Entre los invitados por el Maestro de Galilea a la construcción de un nuevo orden había personas de diversas extracciones del pueblo de Israel y, por lo tanto, la mirada proyectada sobre la misión de Jesús es diversa, según el lugar de pertenencia de cada uno de ellos.
Hagamos un breve repaso de algunos de aquellos primeros seguidores del camino y comparémoslo con los de este tiempo de la Iglesia. Comenzamos por Pedro y los otros tres pescadores -Andrés, Santiago y Juan-, gente sencilla que vivía de lo que le ofrecía su oficio (Lc.5,1). Pedro, de temperamento colérico e inestable, capaz de cortarle la oreja al soldado que viene a arrestar a Jesús (Jn.18,10) y, al poco tiempo, negarlo por tres veces antes de que cante el gallo (Mc.14, 66-72).
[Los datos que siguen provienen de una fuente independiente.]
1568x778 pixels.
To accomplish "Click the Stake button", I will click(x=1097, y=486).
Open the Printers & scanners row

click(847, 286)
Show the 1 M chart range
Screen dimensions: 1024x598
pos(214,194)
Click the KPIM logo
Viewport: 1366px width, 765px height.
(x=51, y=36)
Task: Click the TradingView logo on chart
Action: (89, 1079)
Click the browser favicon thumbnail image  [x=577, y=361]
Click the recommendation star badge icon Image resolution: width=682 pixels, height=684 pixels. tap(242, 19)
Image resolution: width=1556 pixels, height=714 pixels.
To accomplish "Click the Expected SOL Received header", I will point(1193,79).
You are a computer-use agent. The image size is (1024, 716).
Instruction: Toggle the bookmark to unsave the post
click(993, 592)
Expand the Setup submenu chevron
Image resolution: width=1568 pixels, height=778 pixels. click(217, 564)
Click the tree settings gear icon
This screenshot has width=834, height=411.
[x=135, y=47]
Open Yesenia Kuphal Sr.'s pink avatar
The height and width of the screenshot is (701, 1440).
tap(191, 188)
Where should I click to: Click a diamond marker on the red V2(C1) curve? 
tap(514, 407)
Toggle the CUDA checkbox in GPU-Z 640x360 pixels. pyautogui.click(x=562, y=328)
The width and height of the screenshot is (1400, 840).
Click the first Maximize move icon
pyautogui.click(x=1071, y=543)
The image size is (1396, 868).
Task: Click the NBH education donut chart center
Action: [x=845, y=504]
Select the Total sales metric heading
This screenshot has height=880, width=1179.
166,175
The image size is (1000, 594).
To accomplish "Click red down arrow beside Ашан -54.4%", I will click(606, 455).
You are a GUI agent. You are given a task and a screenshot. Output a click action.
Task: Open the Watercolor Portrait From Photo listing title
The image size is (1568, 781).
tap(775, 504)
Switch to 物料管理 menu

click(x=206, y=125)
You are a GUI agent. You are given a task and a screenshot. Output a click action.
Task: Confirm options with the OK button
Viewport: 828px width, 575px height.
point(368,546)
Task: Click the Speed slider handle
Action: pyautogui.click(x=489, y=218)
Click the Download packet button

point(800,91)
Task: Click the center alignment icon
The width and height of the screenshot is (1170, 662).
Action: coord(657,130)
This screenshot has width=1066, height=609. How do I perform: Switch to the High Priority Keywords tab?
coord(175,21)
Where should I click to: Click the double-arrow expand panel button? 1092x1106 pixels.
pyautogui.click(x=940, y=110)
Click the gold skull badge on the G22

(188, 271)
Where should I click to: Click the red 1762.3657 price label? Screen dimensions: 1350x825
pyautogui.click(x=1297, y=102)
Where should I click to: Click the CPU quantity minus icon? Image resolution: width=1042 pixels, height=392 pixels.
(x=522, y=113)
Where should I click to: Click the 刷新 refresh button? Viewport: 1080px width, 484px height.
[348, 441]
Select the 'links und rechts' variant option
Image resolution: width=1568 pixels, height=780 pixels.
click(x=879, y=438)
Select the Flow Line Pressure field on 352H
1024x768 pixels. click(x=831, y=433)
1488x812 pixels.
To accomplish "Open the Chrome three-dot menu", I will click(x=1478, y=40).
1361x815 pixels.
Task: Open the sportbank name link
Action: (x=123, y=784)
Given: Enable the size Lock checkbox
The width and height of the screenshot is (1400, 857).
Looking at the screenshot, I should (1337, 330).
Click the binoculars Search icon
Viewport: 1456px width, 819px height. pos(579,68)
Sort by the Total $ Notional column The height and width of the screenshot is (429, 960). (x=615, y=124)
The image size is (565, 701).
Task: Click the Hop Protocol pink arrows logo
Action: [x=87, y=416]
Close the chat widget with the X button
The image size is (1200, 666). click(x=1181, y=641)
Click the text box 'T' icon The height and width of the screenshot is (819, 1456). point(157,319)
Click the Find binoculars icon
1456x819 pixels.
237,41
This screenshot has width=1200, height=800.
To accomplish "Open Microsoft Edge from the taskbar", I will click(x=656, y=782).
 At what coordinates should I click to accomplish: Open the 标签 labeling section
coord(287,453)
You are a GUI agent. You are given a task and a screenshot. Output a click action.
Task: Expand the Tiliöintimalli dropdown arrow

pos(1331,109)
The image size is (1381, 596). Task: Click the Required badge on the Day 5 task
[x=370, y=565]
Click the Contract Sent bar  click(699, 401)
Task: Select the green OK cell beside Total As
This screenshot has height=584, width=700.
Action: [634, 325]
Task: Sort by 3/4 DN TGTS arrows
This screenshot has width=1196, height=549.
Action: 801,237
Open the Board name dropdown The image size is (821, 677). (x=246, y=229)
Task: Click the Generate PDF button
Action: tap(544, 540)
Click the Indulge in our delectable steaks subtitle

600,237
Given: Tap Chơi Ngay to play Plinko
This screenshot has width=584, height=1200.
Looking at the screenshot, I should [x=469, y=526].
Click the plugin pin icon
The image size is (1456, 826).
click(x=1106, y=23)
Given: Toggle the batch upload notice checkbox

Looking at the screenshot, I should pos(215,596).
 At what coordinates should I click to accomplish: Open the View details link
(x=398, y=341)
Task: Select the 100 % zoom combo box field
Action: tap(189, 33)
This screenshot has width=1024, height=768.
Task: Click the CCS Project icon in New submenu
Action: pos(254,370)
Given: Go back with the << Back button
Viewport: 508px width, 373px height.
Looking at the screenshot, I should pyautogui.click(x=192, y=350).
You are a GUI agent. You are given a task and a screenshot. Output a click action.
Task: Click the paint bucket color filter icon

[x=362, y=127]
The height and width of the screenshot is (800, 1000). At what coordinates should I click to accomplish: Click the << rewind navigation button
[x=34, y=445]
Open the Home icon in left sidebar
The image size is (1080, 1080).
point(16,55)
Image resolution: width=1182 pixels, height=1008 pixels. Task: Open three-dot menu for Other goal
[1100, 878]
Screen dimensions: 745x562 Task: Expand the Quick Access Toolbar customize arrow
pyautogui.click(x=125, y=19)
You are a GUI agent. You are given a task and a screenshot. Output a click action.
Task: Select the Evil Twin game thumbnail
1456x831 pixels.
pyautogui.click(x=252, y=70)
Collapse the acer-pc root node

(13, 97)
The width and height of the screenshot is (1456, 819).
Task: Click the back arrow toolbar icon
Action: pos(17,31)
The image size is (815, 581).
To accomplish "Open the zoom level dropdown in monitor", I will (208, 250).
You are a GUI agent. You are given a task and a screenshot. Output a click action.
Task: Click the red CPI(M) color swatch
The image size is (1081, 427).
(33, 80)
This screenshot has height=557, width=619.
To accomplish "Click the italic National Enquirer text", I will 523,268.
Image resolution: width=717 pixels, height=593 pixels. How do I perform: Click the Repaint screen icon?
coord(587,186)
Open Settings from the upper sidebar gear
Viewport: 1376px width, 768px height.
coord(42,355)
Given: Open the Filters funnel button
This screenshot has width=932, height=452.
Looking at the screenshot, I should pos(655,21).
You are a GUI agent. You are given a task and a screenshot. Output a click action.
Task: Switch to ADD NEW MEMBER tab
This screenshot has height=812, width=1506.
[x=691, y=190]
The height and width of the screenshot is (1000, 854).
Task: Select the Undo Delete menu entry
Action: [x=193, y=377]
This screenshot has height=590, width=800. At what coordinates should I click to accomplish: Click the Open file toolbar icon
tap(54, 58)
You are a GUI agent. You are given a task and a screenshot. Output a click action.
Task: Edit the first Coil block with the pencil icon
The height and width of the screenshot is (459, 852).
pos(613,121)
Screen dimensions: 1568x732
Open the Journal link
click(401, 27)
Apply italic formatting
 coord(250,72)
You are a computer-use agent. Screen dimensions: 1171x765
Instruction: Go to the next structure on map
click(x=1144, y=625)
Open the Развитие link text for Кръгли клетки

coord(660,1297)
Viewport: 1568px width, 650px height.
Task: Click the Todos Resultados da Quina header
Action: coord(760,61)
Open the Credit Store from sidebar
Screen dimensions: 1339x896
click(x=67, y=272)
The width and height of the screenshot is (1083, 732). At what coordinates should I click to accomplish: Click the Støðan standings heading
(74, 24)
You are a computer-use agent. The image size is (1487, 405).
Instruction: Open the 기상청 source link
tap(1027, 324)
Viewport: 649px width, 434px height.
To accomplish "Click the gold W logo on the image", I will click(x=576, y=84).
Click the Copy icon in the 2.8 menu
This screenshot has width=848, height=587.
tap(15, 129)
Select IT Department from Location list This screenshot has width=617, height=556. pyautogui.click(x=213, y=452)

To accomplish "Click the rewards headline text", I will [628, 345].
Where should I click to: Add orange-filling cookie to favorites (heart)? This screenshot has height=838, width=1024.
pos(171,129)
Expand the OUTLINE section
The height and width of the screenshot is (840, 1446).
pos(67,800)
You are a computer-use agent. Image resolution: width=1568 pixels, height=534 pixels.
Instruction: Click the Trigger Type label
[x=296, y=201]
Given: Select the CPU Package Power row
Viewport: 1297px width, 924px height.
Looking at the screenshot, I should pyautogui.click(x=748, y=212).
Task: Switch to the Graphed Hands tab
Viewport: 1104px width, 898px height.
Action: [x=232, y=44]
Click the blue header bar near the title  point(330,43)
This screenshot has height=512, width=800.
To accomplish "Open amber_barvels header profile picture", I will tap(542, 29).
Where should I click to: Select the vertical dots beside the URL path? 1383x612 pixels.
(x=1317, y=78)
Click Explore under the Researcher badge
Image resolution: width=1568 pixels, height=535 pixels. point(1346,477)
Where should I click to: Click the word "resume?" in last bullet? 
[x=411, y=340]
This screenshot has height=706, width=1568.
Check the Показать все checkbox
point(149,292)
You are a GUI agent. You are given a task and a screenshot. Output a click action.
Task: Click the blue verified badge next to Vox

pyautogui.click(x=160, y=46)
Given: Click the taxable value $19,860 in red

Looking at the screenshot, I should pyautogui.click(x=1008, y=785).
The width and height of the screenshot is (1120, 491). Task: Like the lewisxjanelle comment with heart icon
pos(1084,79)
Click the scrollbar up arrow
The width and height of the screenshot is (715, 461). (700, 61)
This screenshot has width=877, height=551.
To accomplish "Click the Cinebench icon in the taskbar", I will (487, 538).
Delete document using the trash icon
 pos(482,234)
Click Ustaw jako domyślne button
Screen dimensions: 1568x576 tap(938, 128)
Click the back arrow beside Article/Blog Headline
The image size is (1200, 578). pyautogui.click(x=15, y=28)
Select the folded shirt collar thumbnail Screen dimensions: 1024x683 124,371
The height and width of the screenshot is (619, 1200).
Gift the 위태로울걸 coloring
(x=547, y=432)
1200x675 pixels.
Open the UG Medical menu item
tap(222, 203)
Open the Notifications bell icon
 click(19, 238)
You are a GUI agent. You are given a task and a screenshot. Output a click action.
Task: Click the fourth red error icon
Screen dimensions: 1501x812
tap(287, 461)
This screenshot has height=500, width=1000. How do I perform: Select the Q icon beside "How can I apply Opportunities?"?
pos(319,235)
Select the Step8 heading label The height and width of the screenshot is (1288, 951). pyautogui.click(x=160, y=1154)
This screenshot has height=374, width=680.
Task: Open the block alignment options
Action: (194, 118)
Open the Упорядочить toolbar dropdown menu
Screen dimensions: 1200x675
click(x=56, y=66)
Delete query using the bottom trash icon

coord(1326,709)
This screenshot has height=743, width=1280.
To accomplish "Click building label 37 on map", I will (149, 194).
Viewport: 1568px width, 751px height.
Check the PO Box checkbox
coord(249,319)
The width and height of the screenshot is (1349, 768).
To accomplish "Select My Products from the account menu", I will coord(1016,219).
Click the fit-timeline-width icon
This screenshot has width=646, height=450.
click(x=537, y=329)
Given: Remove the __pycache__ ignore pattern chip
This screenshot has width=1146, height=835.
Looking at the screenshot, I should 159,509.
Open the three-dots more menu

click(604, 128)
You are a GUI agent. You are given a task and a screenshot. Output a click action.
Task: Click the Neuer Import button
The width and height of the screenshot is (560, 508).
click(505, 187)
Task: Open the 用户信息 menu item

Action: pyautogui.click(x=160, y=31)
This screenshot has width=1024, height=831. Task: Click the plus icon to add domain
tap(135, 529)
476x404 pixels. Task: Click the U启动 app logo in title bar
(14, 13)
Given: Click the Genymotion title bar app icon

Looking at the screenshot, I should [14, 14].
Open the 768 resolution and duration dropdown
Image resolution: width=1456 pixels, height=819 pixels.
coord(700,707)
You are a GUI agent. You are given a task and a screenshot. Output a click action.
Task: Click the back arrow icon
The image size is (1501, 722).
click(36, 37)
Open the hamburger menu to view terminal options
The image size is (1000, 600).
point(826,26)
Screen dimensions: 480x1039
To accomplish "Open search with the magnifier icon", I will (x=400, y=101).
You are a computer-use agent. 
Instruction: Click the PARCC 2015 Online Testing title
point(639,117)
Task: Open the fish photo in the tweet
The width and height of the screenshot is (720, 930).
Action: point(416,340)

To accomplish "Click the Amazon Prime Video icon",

Santiago y Juan no tienen reparos en "instrumentalizar" a su madre para ocupar un lugar de poder en su reino; y los otros diez apóstoles se enfurecieron con ellos por aspirar exactamente a lo mismo (Mt 20, 20-28).
Como servidor de las finanzas del imperio romano aparece Mateo, un cobrador de impuestos, servicio que hoy no dudaríamos en calificar de "vende patria" (Mc 2, 3-17). En el otro extremo, perteneciente a una línea revolucionaria y combativa, estaban Simón y Judas, que, al modo de Robin Hood, asaltaban en los caminos para repartir esos bienes entre los pobres. A éstos se suman dos más: Natanael, un hombre de una sola pieza, "un judío sin doblez" (Jn 1, 45-51); y, por último, Pablo de Tarso, a quien Jesús lo cruza en el camino y lo invita a sumarse a la comunidad como apóstol de los gentiles (Hech.9,1).
¿Qué diferencia hay entre aquellos hombres y estos seguidores, que mañana entran en cónclave? Desde ya, el contexto y el tiempo. Hace dos mil años, uno de ellos lo vendió por 30 monedas (Jn 13, 21-30); y hoy los "VatiLeaks" reflejan un vil comercio de lo religioso. Pedro y Pablo, columnas de la Iglesia, en el primer concilio en Jerusalén representaban dos líneas antagónicas, una más aferrada a la ley judaica y otra más abierta, superando el muro legal judío para instalarse en el corazón del mundo (Hech.15, 1-29). Por estos días, desde algunos sectores la Iglesia se perciben deseos de mayor apertura y renovación; mientras otros, más vinculados a la curia romana, afirman que hay que conservar el orden y no es necesario innovar.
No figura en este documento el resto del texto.